Source records:
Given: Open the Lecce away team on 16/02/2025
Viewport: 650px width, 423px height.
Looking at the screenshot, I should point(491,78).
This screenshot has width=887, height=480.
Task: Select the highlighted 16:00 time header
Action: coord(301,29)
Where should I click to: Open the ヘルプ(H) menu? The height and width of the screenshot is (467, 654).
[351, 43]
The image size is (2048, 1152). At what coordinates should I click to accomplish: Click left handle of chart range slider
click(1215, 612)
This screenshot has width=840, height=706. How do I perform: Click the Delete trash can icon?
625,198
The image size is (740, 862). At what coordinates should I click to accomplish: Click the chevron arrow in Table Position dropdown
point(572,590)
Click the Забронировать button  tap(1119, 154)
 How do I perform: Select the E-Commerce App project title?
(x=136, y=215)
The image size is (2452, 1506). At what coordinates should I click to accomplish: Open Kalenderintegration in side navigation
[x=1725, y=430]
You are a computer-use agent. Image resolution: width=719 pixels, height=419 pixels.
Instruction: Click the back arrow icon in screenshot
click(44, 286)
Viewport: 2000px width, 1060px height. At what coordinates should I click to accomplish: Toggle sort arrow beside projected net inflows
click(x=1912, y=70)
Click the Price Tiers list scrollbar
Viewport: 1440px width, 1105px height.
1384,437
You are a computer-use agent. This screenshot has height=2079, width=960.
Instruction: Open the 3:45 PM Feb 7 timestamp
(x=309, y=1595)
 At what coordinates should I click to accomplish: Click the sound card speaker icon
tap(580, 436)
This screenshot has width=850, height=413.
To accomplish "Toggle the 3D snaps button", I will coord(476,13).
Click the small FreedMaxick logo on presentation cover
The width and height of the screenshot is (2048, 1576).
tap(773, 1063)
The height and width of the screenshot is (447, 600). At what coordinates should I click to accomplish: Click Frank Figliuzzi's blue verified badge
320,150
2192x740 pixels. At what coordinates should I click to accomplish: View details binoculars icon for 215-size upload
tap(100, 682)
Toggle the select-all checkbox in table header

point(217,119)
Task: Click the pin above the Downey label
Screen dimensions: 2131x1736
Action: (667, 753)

*Exercise requirements*: Reproduce the records above, substituting "Where should I click to" for every occurrence of "At what coordinates should I click to accomplish" and leaving everything else as it is.

*Complete response*:
Given: Open the Lecce away team on 16/02/2025
Viewport: 650px width, 423px height.
Looking at the screenshot, I should point(491,78).
This screenshot has width=887, height=480.
Task: Select the highlighted 16:00 time header
Action: coord(301,29)
Where should I click to: Open the ヘルプ(H) menu? The height and width of the screenshot is (467, 654).
[351, 43]
The image size is (2048, 1152). Where should I click to: Click left handle of chart range slider
click(1215, 612)
This screenshot has width=840, height=706. How do I perform: Click the Delete trash can icon?
625,198
The image size is (740, 862). Where should I click to: Click the chevron arrow in Table Position dropdown
point(572,590)
Click the Забронировать button  tap(1119, 154)
 How do I perform: Select the E-Commerce App project title?
(x=136, y=215)
The image size is (2452, 1506). Where should I click to: Open Kalenderintegration in side navigation
[x=1725, y=430]
You are a computer-use agent. Image resolution: width=719 pixels, height=419 pixels.
Instruction: Click the back arrow icon in screenshot
click(44, 286)
Viewport: 2000px width, 1060px height. Where should I click to: Toggle sort arrow beside projected net inflows
click(x=1912, y=70)
Click the Price Tiers list scrollbar
Viewport: 1440px width, 1105px height.
1384,437
You are a computer-use agent. This screenshot has height=2079, width=960.
Instruction: Open the 3:45 PM Feb 7 timestamp
(x=309, y=1595)
 Where should I click to: Click the sound card speaker icon
tap(580, 436)
This screenshot has width=850, height=413.
To accomplish "Toggle the 3D snaps button", I will coord(476,13).
Click the small FreedMaxick logo on presentation cover
The width and height of the screenshot is (2048, 1576).
tap(773, 1063)
The height and width of the screenshot is (447, 600). Where should I click to: Click Frank Figliuzzi's blue verified badge
320,150
2192x740 pixels. Where should I click to: View details binoculars icon for 215-size upload
tap(100, 682)
Toggle the select-all checkbox in table header

point(217,119)
Task: Click the pin above the Downey label
Screen dimensions: 2131x1736
Action: (667, 753)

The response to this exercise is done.